Thanks Buck,  Instead of the HS transcript I believe i can provide a GED. Is that correct?


----------



## da1root (10 Jan 2019)

A GED is equivalent to a HS diploma, it doesn't state what courses you've done, so this may not be enough.
If the occupation you're wanting to join requires specific HS courses (for example Med Tech requires Math, Bio & Chem at the HS level) then you'll have to provide more than just a GED.

Ultimately it'll be the PSO at the CFRC that will determine if you have enough documentation or whether you'll need more.


----------



## Jbbarbs (11 Jan 2019)

Buck_HRA said:
			
		

> A GED is equivalent to a HS diploma, it doesn't state what courses you've done, so this may not be enough.
> If the occupation you're wanting to join requires specific HS courses (for example Med Tech requires Math, Bio & Chem at the HS level) then you'll have to provide more than just a GED.
> 
> Ultimately it'll be the PSO at the CFRC that will determine if you have enough documentation or whether you'll need more.


I ended up asking a recruiter online and he said a GED would be needed to make the requirements of either Combat engineer or Infantry solider.  Which are the two trades I'm interested in anyways.


----------



## kratz (11 Jan 2019)

Jbbarbs said:
			
		

> I ended up asking a recruiter online and he said a GED would be needed to make the requirements of either Combat engineer or Infantry solider.  Which are the two trades I'm interested in anyways.



Funny enough, you asked a recruiter online here on these forums as well. Buck_HRA is currently working as a recruiter and volunteers here.

The only difference, is your posts didn't mentioned what trade(s) you are interested in.


----------

========

--- Exercise 1 ---
According to the forum thread, which high school courses does Med Tech require?
--- Exercise 2 ---
Echo every entry below line for line, leaving out the pictures.
The entries are unrelated to the forum thread.

========

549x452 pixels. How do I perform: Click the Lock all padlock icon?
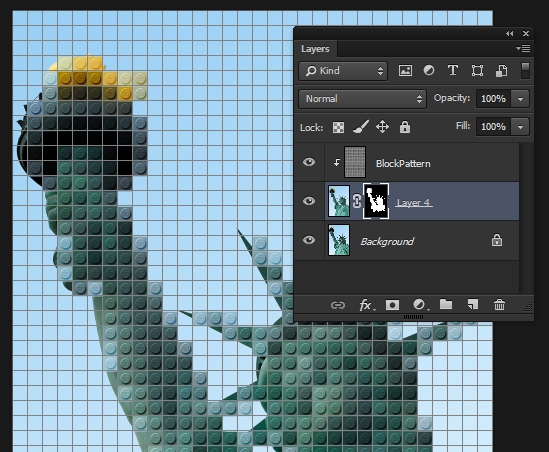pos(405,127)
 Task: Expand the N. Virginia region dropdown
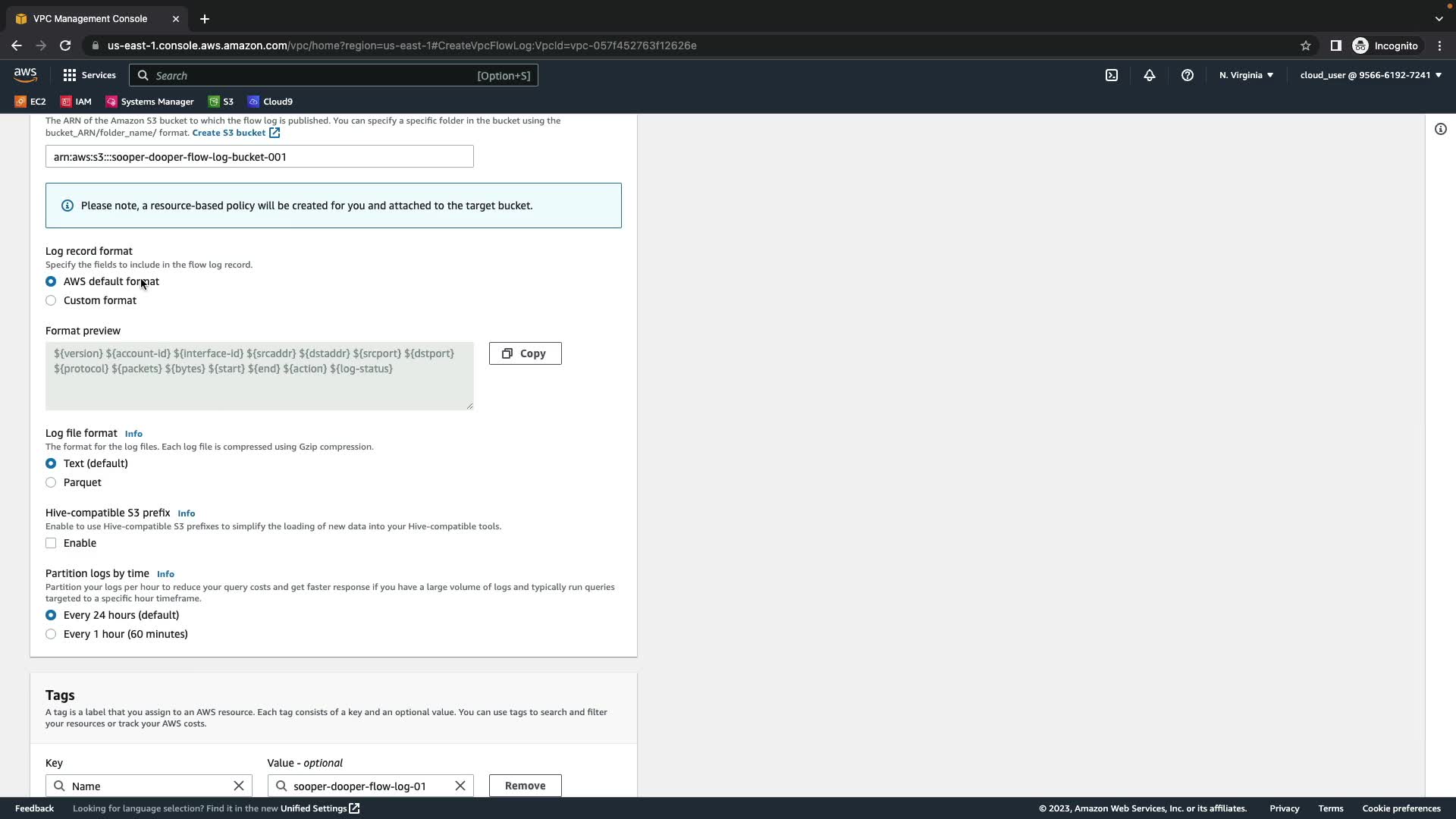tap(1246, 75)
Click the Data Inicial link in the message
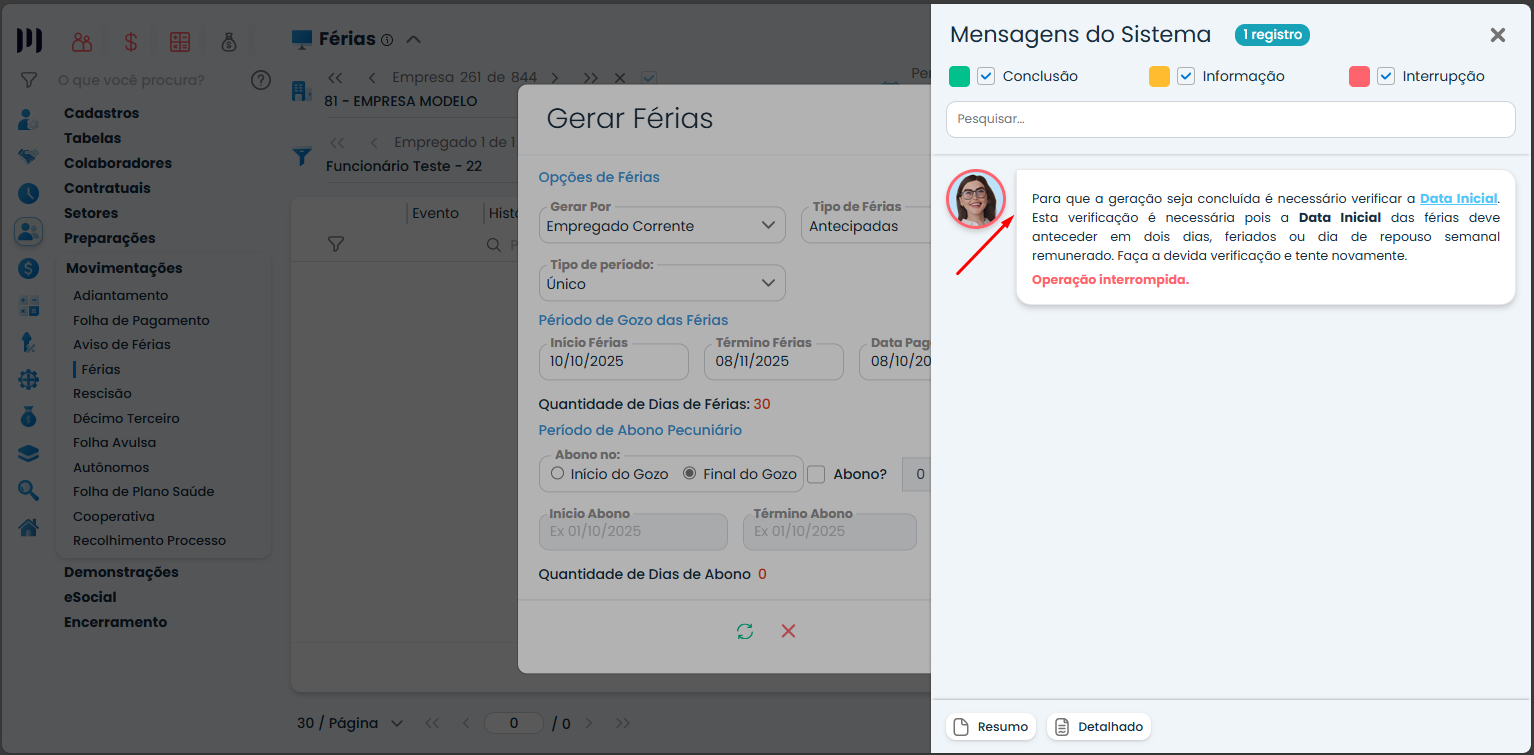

========

--- Expected output 1 ---
Med Tech requires Math, Bio and Chem at the HS level.

--- Expected output 2 ---
549x452 pixels. How do I perform: Click the Lock all padlock icon?
pos(405,127)
 Task: Expand the N. Virginia region dropdown
tap(1246, 75)
Click the Data Inicial link in the message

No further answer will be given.